Instructions for the task
Pick out the lines below that include the string "computer".

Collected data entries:
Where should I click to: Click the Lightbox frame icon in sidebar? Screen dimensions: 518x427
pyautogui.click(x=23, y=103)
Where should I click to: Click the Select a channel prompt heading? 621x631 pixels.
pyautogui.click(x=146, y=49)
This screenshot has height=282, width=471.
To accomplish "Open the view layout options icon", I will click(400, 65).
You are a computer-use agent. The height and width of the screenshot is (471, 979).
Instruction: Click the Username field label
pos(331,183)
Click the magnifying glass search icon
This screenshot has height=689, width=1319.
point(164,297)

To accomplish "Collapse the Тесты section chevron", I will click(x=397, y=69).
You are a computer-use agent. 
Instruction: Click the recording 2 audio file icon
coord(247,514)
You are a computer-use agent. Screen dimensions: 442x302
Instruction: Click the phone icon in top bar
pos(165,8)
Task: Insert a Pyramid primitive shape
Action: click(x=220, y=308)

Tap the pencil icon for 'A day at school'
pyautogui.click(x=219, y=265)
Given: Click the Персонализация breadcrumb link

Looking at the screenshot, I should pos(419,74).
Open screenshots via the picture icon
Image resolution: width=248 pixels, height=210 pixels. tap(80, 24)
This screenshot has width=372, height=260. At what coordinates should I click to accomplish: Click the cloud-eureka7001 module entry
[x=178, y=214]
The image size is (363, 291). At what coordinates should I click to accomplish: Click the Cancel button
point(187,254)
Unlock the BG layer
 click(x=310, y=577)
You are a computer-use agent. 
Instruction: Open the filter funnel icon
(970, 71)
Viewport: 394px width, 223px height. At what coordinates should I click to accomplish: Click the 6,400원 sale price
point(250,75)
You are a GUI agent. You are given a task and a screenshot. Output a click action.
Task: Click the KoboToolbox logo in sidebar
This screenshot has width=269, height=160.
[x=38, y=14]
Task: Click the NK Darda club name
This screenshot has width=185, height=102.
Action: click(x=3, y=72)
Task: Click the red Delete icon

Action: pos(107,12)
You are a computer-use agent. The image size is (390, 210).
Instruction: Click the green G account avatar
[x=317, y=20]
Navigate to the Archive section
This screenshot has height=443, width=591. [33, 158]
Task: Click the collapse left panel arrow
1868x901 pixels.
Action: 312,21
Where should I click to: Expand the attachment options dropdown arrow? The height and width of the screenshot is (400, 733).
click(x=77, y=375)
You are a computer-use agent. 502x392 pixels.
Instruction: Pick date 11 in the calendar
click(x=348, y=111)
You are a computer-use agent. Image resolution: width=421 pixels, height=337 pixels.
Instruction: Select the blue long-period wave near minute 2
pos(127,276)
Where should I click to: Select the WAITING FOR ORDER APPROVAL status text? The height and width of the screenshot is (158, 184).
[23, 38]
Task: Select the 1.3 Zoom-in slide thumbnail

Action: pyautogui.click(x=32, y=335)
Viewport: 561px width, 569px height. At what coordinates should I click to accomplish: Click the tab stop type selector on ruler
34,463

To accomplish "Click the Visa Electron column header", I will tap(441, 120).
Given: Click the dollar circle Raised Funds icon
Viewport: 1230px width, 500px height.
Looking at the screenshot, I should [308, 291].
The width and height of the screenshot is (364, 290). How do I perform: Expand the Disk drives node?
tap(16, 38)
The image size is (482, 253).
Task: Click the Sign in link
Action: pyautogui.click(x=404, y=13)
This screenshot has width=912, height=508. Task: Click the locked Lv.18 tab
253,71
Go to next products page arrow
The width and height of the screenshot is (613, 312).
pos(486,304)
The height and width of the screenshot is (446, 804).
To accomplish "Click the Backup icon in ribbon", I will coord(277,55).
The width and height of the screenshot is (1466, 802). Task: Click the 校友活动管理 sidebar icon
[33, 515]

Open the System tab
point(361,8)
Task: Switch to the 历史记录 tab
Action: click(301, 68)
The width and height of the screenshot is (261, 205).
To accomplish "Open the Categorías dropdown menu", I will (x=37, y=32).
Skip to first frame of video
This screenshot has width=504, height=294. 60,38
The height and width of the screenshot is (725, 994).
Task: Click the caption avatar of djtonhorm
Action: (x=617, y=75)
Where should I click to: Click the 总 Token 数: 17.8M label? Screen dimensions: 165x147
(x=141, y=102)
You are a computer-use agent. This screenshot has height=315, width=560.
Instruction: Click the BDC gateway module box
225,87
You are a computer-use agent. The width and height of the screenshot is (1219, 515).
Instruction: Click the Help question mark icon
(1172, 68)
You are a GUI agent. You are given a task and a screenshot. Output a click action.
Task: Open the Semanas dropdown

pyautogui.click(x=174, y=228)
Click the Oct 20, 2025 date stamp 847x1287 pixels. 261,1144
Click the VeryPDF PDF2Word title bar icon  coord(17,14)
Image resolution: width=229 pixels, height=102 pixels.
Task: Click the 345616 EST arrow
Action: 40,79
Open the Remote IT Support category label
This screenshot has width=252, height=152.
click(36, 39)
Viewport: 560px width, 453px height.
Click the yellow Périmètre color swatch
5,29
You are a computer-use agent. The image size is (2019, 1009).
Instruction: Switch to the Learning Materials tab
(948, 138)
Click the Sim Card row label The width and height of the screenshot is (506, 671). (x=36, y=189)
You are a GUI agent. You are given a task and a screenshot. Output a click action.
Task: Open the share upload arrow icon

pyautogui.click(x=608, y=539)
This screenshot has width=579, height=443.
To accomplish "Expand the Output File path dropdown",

Output of the task
You are a computer-use agent. The height and width of the screenshot is (471, 979).
You are a computer-use agent. 
You are a computer-use agent. Screen dimensions: 442x302
You are a computer-use agent. 
You are a computer-use agent. The image size is (390, 210).
You are a computer-use agent. 502x392 pixels.
You are a computer-use agent. Image resolution: width=421 pixels, height=337 pixels.
You are a computer-use agent. This screenshot has height=315, width=560.
You are a computer-use agent. The width and height of the screenshot is (1219, 515).
You are a computer-use agent. The image size is (2019, 1009).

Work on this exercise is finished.